Según la psicóloga, hay indicios de que el consumo digital se convirtió en un problema: el uso interfiere con la atención o impide la concentración en las actividades que se realizan. También, cuando reemplaza la vida social real o en caso de que se descuiden los vínculos por estar pendiente de las redes. En esa situación, conviene implementar un recurso simple pero efectivo: el Sabbat digital. Alex Soojung-Kim Pa recomienda apagar el dispositivo que uno más usa durante una cantidad de tiempo predeterminada. “Debe tener un horario regular, práctico. Los fines de semana suelen ser los más propicios porque es difícil desenchufarse en horario de trabajo. Con tiempo, piense qué va a desconectar o a apagar. Todo lo que tenga pantalla, por ejemplo, o el correo electrónico y las redes sociales. Llene su tiempo con actividades entretenidas. El Sabbat digital debe ser activo y participativo, no la oportunidad de lavar pilas de ropa. Haga algo que normalmente no hace y que implique un desafío”, explica en su libro. También recomienda tener paciencia con uno mismo: hay que practicarlo por lo menos 12 semanas. “En vez de pasar 720 horas online este año, vea qué ocurre si son 696 horas”, propone.
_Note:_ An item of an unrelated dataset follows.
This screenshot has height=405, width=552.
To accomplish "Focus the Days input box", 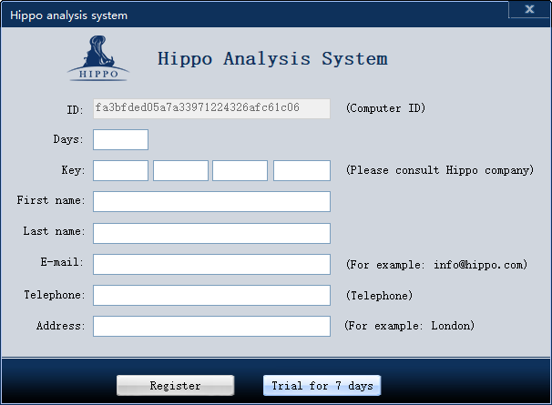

“Empecemos por pensar que la soledad es buena. Es necesario darle un espacio. Encontremos la forma de enseñarla como un valor a nuestros hijos. Hay que crear momentos sagrados en la casa (el living o la cocina) y recuperarlos para charlar. Hagamos lo mismo en el trabajo. Estamos tan ocupados conectándonos, que no tenemos tiempo para pensar ni para hablar de las cosas que realmente importan. Cambiemos eso”, concluye Turkle.
”Cuando alguien se queda solo, se aterra, se inquieta... se pone ansioso y busca un dispositivo. La soledad es un problema que hay que resolver.”